OpenAI’s unexpected decision to shut down its Sora app, which allowed users to generate video clips by describing them, may open the door for other companies to make it big in AI video. But it also highlights the many ways in which the technology may simply be more trouble than it’s worth.
The AI giant and ChatGPT creator closed Sora this week as part of a widespread effort to cut costs, ahead of a rumoured public offering. In the six months it was available, the app created almost as many headaches for OpenAI as it did copyright-infringing SpongeBob clips for its dedicated audience.
Sora was originally revealed in early 2024, and made available to paying OpenAI customers later that year. But it didn’t hit the mainstream until it was released as an app in October 2025, hitting a million downloads in a matter of days. Structured like TikTok but with AI content generated by other users, the app encouraged people to make models of their own faces that others could use. It was immediately filled with violent, racist content, sexualised deepfakes of real people, and famous copyrighted cartoon characters in compromising situations.
In a blog post at the time, OpenAI chief executive Sam Altman said he was “hearing from a lot of rights holders who are very excited for this new kind of interactive fan fiction, and think this new kind of engagement will accrue a lot of value to them, but want the ability to specify how their characters can be used”, which is surely a generous interpretation of the calls he’d received.
OpenAI did indeed begin blocking the use of copyrighted characters. And in December, Disney announced a $US1 billion ($1.44 billion) investment in OpenAI for a three-year deal that would see its characters in Sora, and AI-generated clips on Disney+. That investment has been withdrawn following this week’s closure.

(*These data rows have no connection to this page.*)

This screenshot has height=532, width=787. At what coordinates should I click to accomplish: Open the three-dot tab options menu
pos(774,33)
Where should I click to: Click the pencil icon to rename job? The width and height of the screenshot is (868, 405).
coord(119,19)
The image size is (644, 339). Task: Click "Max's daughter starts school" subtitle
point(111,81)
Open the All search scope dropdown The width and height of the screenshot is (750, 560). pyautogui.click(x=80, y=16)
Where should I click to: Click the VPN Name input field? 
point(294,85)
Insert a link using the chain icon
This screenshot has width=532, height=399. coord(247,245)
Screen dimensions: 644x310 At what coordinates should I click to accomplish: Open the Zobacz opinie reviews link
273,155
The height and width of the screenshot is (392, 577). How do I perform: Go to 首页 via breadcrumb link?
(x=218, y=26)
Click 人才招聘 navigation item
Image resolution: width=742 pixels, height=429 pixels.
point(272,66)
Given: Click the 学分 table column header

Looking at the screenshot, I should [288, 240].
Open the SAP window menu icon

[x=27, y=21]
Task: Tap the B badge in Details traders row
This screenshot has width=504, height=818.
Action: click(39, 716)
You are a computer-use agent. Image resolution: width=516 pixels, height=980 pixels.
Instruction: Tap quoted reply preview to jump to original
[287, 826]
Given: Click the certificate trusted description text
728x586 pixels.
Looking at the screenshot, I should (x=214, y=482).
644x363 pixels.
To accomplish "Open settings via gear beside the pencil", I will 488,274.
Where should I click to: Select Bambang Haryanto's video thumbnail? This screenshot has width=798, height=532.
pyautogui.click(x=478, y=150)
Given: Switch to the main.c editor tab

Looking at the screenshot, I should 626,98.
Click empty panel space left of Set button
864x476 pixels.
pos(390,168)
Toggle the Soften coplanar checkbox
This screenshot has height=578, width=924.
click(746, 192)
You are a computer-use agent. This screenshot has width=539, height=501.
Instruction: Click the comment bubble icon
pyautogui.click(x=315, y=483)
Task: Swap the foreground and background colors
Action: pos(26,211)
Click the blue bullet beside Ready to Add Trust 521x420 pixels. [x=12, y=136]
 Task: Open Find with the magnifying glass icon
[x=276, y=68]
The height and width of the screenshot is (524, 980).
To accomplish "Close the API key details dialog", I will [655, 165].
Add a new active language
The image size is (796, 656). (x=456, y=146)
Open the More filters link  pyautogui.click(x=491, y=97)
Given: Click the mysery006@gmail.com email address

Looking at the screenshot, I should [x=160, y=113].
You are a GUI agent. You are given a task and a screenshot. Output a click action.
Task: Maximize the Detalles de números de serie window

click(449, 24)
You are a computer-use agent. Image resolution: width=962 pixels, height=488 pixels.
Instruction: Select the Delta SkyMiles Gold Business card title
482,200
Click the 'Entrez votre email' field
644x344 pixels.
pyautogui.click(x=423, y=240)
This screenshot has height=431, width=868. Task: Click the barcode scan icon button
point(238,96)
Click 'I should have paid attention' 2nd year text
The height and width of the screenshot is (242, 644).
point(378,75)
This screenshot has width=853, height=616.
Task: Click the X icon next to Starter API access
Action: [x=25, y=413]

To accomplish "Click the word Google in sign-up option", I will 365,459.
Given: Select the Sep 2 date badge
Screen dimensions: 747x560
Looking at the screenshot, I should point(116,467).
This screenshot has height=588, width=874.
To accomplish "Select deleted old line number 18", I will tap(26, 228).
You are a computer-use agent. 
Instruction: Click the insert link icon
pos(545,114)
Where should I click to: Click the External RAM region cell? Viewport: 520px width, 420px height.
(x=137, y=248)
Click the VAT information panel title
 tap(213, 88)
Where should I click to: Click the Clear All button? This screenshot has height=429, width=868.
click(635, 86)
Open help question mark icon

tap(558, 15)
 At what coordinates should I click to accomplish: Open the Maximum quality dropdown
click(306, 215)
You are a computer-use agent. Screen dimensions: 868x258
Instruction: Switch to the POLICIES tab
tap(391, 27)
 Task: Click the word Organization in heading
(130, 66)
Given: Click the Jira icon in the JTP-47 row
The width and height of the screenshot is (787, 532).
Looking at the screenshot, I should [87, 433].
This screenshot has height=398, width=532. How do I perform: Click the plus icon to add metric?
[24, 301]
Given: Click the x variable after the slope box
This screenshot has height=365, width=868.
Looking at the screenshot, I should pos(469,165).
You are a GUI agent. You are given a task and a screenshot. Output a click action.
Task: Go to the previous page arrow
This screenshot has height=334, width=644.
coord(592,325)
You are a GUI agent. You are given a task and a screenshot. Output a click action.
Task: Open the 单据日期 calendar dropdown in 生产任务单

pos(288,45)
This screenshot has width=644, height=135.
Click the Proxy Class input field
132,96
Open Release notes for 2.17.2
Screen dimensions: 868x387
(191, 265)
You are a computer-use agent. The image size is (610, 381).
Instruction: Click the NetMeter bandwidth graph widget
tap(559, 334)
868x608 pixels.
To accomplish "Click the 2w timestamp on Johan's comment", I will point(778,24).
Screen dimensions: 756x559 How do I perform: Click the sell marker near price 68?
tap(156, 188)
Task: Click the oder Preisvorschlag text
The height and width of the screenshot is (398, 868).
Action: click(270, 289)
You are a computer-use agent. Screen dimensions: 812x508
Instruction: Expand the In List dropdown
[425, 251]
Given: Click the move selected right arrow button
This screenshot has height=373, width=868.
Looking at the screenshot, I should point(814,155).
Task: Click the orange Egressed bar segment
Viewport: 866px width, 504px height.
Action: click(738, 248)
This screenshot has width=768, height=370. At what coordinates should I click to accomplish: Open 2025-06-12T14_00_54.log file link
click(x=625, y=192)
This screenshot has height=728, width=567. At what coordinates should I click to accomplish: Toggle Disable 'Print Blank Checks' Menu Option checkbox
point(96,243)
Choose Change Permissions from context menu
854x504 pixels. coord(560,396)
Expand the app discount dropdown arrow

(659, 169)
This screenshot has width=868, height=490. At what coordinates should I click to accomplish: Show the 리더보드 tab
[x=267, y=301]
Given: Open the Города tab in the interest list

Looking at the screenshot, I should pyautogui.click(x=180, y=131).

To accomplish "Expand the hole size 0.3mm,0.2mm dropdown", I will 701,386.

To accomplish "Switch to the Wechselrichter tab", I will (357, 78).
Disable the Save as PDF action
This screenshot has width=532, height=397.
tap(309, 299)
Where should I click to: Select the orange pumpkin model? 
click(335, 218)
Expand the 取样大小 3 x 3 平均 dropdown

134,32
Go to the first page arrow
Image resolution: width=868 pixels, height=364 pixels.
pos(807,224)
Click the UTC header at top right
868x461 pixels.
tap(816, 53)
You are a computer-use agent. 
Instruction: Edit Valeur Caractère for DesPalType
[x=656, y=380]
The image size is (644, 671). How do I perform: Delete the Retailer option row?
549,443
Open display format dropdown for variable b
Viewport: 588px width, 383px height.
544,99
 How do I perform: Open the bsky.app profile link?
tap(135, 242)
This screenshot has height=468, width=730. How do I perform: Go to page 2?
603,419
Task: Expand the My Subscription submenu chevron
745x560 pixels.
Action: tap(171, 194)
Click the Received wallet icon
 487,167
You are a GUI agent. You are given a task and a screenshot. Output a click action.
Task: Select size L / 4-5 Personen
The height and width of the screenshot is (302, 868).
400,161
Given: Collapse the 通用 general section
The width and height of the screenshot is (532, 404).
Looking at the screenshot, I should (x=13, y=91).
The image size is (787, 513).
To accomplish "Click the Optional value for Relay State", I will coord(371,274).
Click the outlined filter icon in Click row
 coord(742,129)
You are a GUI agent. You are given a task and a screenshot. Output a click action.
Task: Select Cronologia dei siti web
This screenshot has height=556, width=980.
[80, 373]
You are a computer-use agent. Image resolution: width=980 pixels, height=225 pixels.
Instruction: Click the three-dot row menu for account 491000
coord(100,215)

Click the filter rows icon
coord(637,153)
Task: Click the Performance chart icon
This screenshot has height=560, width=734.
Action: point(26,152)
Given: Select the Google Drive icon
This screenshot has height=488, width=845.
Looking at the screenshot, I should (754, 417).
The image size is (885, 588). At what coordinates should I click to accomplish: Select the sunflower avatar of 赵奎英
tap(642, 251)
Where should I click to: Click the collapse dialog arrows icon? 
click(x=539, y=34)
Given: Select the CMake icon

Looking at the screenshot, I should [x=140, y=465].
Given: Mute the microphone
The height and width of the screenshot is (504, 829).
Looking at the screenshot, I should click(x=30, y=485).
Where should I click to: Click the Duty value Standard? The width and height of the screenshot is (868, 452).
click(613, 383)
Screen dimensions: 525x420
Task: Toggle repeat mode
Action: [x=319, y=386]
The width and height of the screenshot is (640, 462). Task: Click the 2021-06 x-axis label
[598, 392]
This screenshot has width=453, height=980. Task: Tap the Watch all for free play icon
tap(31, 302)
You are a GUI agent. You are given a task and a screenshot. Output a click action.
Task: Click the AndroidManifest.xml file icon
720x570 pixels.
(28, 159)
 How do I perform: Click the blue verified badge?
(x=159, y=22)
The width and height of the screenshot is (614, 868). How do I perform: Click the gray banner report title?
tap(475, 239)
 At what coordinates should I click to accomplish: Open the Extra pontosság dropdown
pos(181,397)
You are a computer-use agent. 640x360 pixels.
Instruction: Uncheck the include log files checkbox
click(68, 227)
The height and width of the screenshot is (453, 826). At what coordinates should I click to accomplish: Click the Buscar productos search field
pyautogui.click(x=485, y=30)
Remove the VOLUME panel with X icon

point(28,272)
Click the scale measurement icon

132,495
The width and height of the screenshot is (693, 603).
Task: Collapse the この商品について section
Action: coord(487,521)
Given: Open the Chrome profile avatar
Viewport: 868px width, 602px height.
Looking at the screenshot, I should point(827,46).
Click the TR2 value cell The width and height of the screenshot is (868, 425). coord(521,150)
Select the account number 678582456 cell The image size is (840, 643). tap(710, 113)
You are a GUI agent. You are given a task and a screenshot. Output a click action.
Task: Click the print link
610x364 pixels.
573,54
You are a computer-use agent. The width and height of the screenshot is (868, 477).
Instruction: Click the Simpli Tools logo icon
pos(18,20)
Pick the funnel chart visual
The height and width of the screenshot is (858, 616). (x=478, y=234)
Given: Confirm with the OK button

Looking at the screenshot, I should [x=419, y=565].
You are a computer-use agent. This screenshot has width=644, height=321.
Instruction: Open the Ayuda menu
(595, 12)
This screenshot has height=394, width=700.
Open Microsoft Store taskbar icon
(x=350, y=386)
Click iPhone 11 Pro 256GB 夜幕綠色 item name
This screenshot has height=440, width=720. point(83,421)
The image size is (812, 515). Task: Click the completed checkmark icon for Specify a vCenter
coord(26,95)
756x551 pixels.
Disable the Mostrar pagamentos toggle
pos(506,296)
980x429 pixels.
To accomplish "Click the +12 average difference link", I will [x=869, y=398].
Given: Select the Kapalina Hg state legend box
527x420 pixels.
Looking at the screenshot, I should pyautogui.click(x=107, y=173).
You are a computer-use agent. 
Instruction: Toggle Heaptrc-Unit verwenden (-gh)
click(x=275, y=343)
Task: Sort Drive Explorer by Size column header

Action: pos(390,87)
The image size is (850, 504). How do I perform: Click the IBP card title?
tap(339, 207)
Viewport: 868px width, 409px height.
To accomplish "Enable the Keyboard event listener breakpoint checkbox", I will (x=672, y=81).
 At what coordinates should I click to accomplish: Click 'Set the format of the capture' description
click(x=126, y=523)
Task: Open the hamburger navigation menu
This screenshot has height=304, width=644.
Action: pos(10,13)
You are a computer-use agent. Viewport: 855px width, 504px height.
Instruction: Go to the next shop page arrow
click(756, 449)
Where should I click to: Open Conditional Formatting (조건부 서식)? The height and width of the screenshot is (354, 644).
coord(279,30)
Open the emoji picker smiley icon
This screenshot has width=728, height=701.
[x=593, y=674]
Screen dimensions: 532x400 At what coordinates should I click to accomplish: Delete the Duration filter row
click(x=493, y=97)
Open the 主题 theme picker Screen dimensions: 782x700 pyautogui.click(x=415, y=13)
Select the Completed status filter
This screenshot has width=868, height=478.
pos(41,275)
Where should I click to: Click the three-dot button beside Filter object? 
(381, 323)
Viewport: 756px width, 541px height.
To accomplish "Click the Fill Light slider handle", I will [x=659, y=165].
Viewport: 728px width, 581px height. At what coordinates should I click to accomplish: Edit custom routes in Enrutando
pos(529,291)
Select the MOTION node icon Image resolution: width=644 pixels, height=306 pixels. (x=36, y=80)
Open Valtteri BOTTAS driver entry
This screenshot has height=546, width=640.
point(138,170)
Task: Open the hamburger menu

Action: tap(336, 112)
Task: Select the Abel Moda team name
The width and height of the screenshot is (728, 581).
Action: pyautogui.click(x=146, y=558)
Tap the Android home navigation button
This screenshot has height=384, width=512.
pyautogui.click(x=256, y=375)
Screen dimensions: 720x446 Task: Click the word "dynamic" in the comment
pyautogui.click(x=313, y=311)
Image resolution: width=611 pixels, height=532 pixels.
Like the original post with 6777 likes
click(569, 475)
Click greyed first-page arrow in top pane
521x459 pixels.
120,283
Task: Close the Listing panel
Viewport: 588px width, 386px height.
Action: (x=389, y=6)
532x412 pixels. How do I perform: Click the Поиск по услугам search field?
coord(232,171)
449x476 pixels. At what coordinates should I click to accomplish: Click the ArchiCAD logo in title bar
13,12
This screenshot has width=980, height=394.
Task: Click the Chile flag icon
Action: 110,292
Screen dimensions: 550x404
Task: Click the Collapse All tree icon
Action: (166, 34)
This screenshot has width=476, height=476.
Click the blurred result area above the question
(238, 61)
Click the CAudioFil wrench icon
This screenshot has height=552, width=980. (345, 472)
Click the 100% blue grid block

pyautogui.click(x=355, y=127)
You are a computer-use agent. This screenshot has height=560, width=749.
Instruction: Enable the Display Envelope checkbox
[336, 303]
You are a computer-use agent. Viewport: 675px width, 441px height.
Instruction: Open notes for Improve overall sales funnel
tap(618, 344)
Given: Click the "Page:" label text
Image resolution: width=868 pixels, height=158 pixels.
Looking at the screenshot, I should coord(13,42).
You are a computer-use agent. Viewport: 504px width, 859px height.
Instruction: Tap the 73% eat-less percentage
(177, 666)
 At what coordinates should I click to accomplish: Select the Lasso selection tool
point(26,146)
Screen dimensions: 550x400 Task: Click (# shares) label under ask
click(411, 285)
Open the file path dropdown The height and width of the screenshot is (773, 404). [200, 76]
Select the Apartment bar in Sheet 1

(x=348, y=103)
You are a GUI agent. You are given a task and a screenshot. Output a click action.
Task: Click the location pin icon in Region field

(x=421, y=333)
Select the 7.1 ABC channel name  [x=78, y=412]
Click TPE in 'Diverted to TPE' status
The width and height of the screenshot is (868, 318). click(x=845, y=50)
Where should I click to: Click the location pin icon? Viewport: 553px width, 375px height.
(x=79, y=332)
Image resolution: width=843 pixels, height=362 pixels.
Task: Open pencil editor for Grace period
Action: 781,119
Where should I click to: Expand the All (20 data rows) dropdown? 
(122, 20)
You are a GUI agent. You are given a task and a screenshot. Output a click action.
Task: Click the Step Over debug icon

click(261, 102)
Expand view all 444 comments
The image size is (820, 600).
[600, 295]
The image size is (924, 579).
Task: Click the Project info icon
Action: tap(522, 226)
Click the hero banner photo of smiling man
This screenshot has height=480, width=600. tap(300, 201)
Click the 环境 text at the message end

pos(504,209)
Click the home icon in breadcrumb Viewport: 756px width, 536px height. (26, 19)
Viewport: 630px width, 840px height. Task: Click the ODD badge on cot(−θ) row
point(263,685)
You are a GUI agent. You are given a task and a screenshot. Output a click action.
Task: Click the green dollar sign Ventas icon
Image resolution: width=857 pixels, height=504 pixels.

It’s clear from the app’s trajectory that the economics simply didn’t stack up. The 10 million users creating videos of things that never happened and don’t look quite right were not providing money to OpenAI, while one Forbes estimate put the cost to the company of generating the videos at $US15 million a day – enough to burn through Disney’s entire investment in two months.
The system was also a significant admin and regulatory burden for the company, which had to watch for illegal, objectionable and copyright-infringing content, while also being the poster child for a technology some worry will threaten the film industry. If another company is to step up and claim the mantle, it might ideally be one that doesn’t mind bleeding money, and is relatively lax when it comes to ethical responsibilities.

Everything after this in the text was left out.